| CONSIGNES À RESPECTER |
Rédigez la suite du texte sur les éditeurs de presse et Google, en partant de sa dernière phrase.

Parfois on se demande si les éditeurs de presse vivent sur la même planète que le reste du monde. Ou en tout cas s’ils ont seulement acquis les principes de base d’internet.
Des éditeurs de presse (généralement toujours le même bataillon regroupant une pognée de médias de l’ancien temps à la gloire passée mais toujours gavés aux subventions de l’état, gage de leur survie) ont bataillé ferme et déployé tout leur talent en lobbying pour faire passer une directive européenne, puis française, contraignant Google et autres plateformes à payer pour les extraits d’articles qu’elles publient sur leurs sites.
Concrètement, c’était un peu Facebook, mais surtout Google, via son moteur de recherche et Google Actualité, qui étaient visés. L’idée derrière tout ce pataquès (largement appuyé par un ministre certainement soucieux de se faire bien voir des puissants – hum – médias en question) : puisque les plateformes gérées par les GAFA « piquent » ou pillent leurs contenus, il faut qu’ils paient !

| LIGNES DE DONNÉES |

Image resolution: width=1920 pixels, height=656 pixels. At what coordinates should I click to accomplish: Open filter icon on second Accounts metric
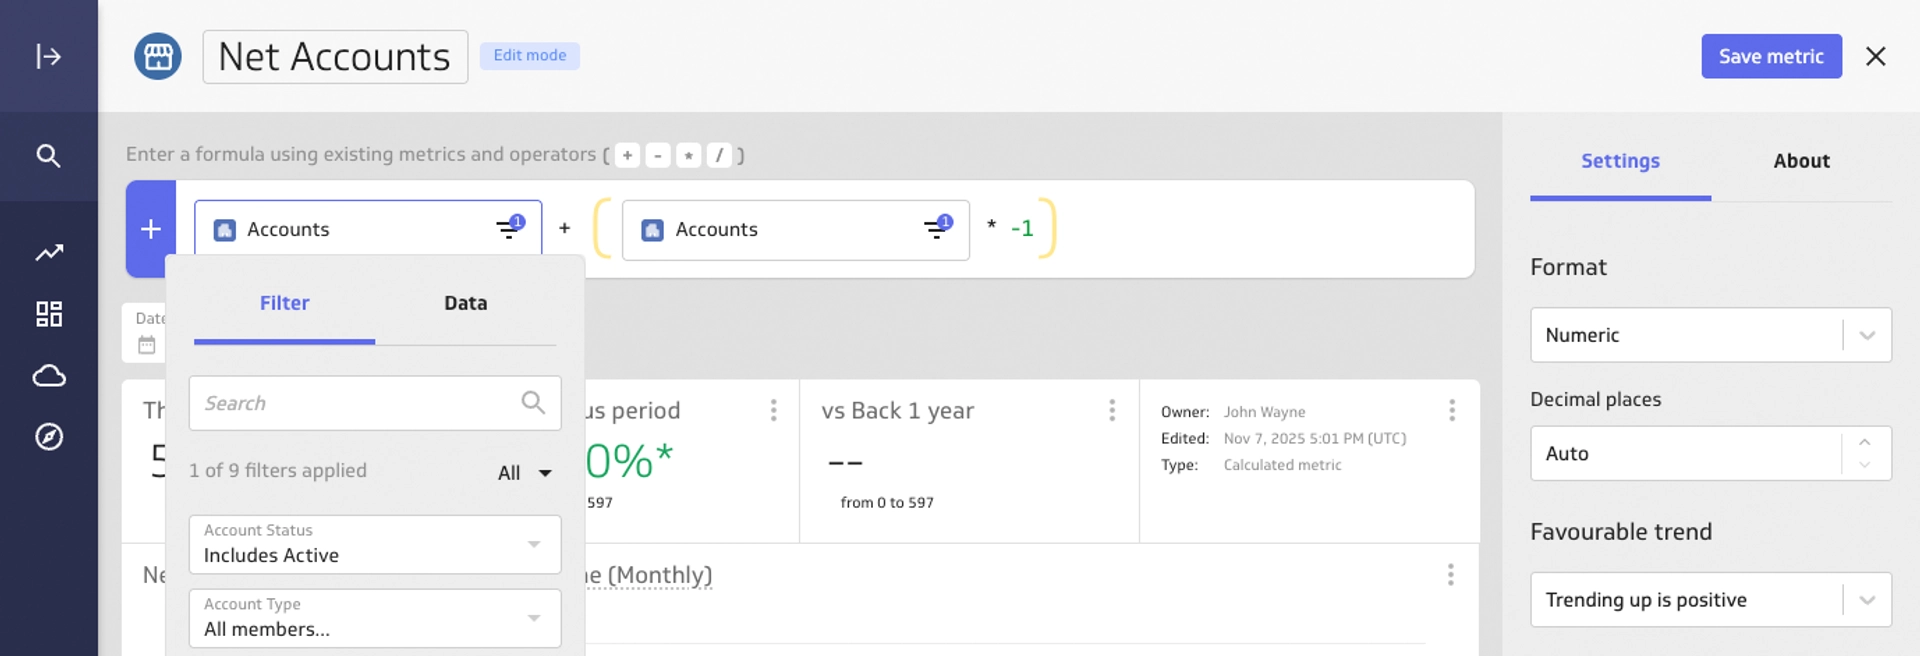point(937,229)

| RÉSULTAT |
C’est simple, basique, et tellement évident. Google fait un lien vers ton site et le place en haut des résultats de recherche et des actualités, t’apportant des dizaines de milliers de visiteurs ? IL FAUT QU’IL PAIE.
Avant les français, les allemands et les espagnols avaient voulu jouer, ils le regrettent encore…
Malheureusement, ce que ne semblent pas avoir compris les fameux éditeurs, c’est que ça ne marche pas vraiment de cette manière. Google n’a jamais payé pour faire des liens et ne le fera probablement jamais. Ce n’est pas sa façon de fonctionner, qu’on aime ou qu’on n’aime pas. Certains s’y sont essayés avant les français, et ils l’on amèrement regretté. En 2014, le groupe de presse allemand Axel Springer avait tenté bien imprudemment de se passer des services de Google, en ne lui permettant plus de référencer gratuitement les liens vers ses articles. Bien mal lui en prit : le groupe, qui avait orienté toute sa stratégie vers le digital, vit son audience s’effondrer de presque moitié suite à la désindexation de ses contenus de Google. Inutile de dire qu’en quelques semaines une demande de réintégration fut faite. Même histoire en 2015 avec la presse espagnole, qui, à force de harcèlement, finit par conduire Google à fermer Google News, déclenchant un véritable séisme dans le pays.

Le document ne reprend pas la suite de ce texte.